Nesta entrevista, ele sustenta que a agricultura 4.0 poderá aumentar a desigualdade no campo e diz que o sistema capitalista terá que ser mais inclusivo e buscar novas formas de fazer negócio para absorver a mão de obra que será excluída pela evolução tecnológica.

Quais são os benefícios econômicos que o uso de tecnologias da informação gera ao agronegócio?
Não se trata necessariamente de uma oportunidade de obter mais lucro. É uma questão de sobrevivência. Ou se usa tecnologia ou está fora do jogo. A tecnologia permite ao agricultor considerar todas as características biofísicas envolvidas na produção e fazer o uso adequado dos recursos. Utilizar mais fertilizantes, defensivos e água onde precisa e menos onde não precisa. Com isso, reduzem-se gastos desnecessários e o impacto ambiental. Mas não adianta ter informação sem comunicação. O agricultor é o centro de uma cadeia produtiva, que precisa que a informação circule, tanto para otimizar sua relação com os fornecedores quanto para permitir que acesse mercados e venda produtos sem intermediários.

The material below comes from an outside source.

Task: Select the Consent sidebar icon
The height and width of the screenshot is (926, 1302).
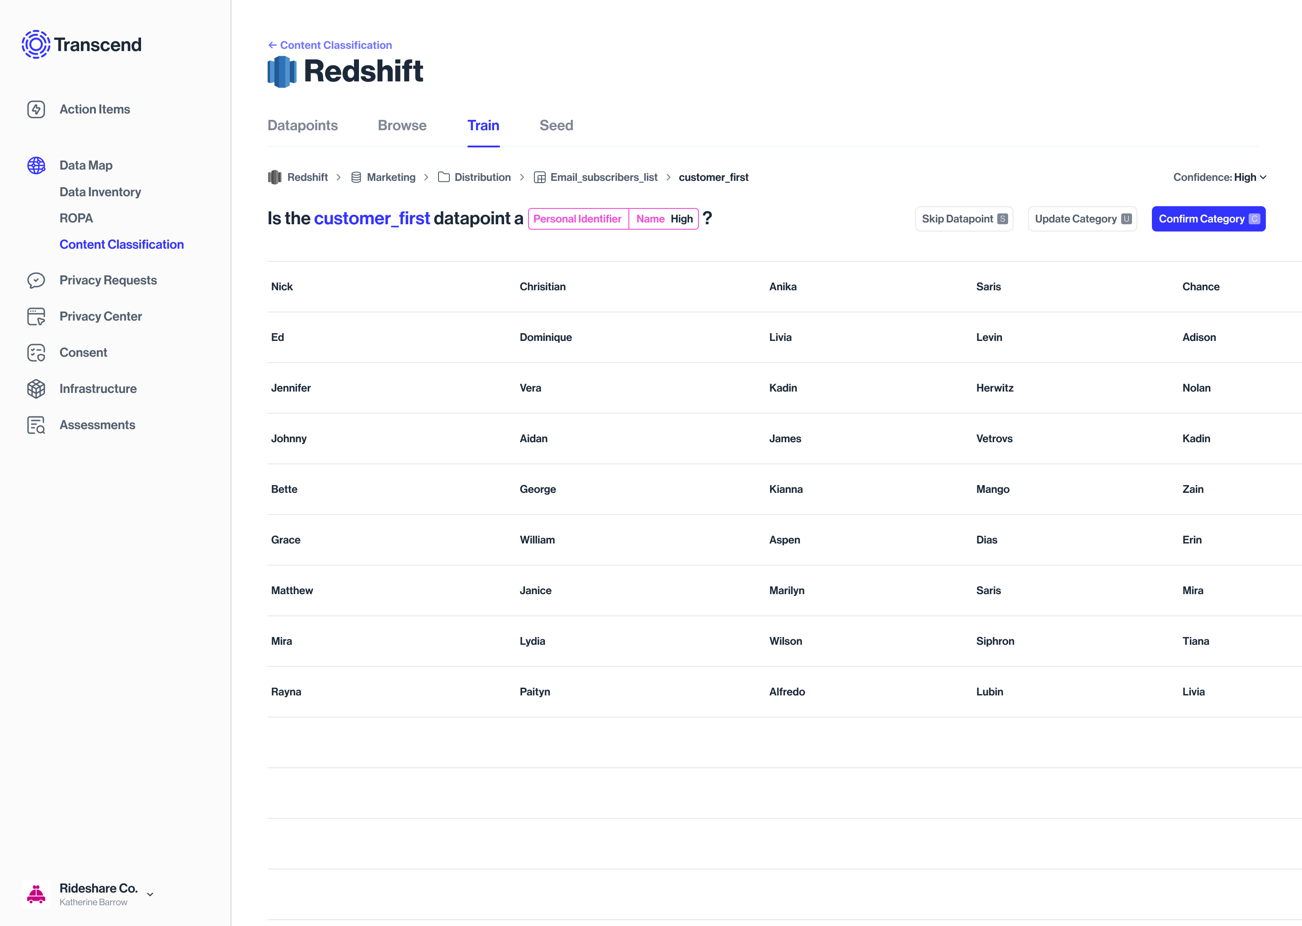Action: click(36, 352)
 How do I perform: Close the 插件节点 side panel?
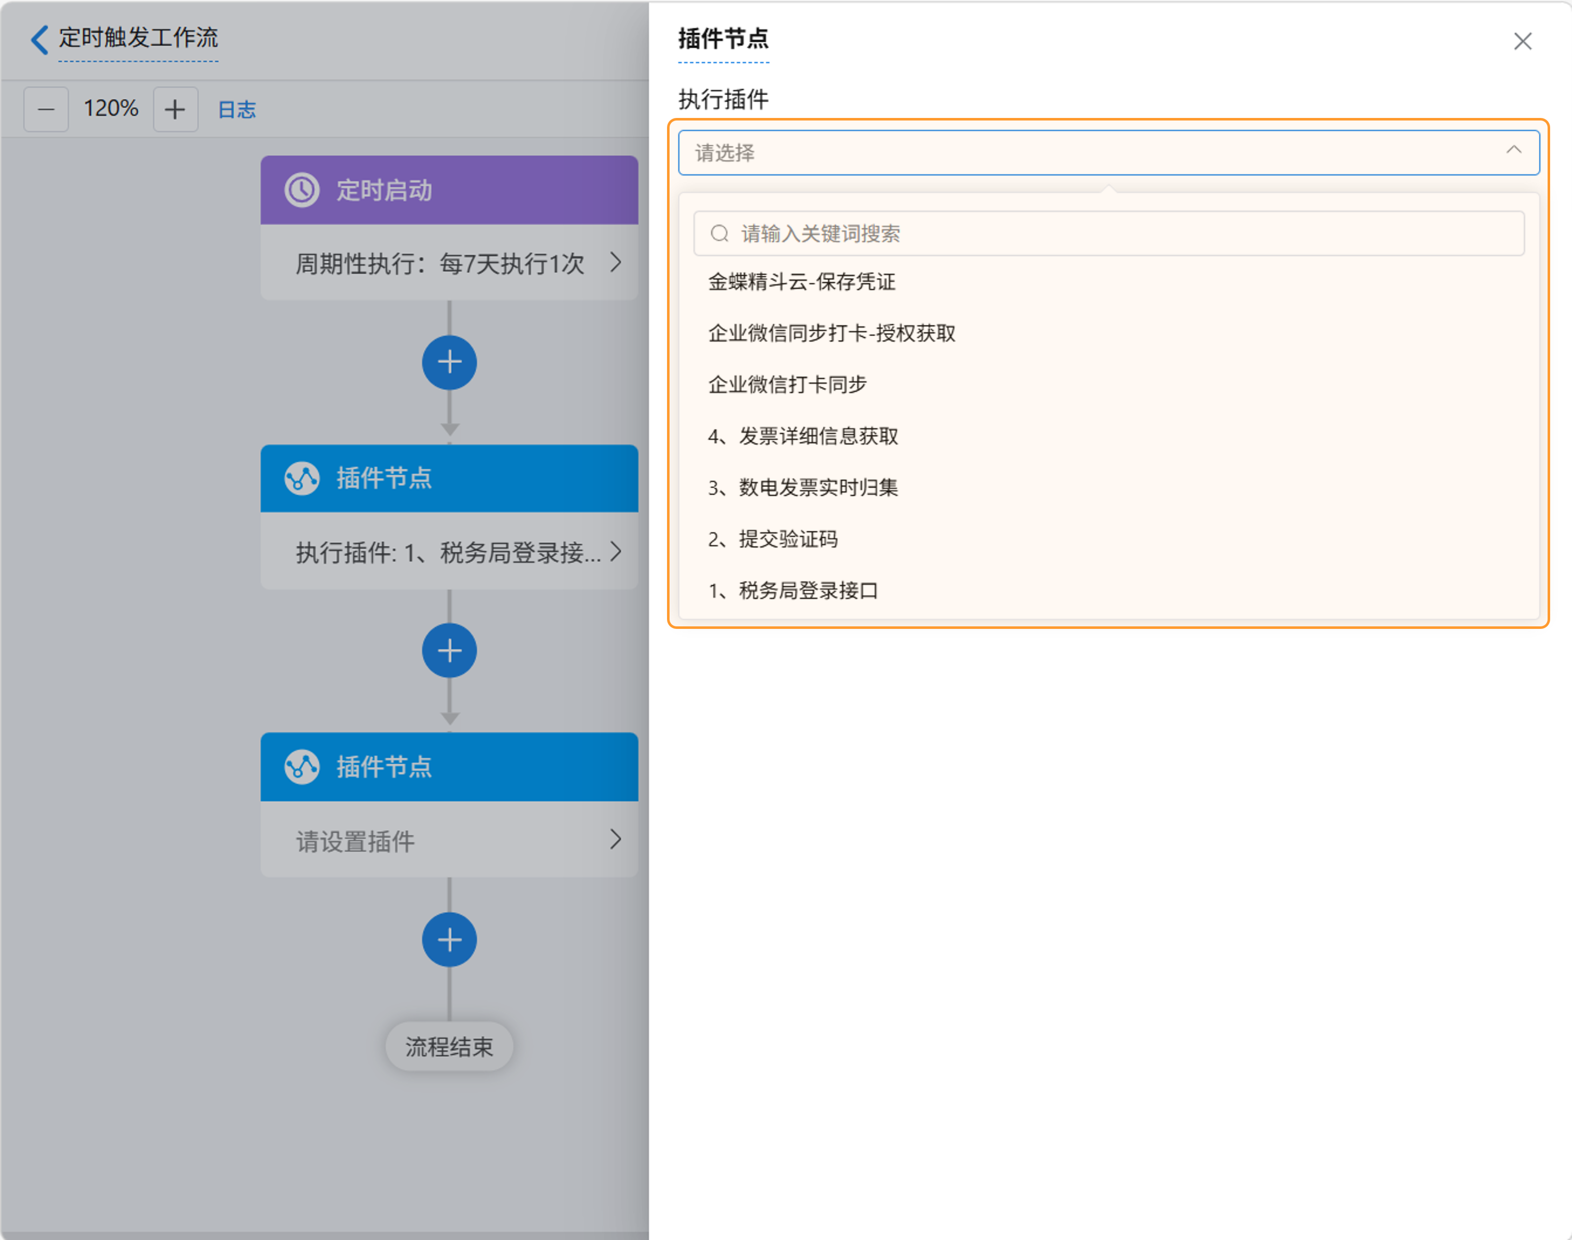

É importante levar internet ao campo?
Sim. Hoje o agricultor dispõe de informação colhida em sensores nas máquinas e implementos, tem acesso a dados meteorológicos e de relevo do solo digitais e pode usar essas informações, com apoio do SIG [Sistema de Informação Geográfica], para planejar o dia seguinte ou a safra do próximo ano. Ou transportar em um pen drive os dados coletados para uma central de análises. Isso é agricultura 3.0; já é digital, mas não é conectada. O futuro é a agricultura 4.0, na qual tudo acontece em tempo real, o que depende de conectividade no campo. O agricultor nos Estados Unidos, Alemanha, Austrália, China e Japão tem conectividade. Ele pode, a distância, otimizar e sincronizar o trabalho de colheitadeiras e caminhões de transbordo ou até o sistema de produção agrícola como um todo.

Como conectar as fazendas?
O problema não é tecnológico, é de investimento. Uma estimativa razoável é que são necessárias 4.330 antenas [ou estações de rádio-base] operando na frequência de 700 megahertz (MHz) para conectar 72 milhões de hectares de plantio de grãos e cana-de-açúcar com sinal 4G. Aparentemente, o governo não tem recursos para investir. Mas isso pode ser feito, pelo menos em parte, pela iniciativa privada. O custo para a instalação de infraestrutura, de R$ 31 por hectare, é menor do que o valor de meia saca de soja por hectare [em preço de julho de 2019]. Um bom produtor colhe 50, 60 sacas por hectare. Conectado, ele poderá aumentar a produtividade em cinco ou mais sacas por hectare. Ele vai ganhar, mas não vê isso, no momento. Só vê o valor do gasto, pois a pesquisa e a difusão de tecnologia não mostraram isso para ele.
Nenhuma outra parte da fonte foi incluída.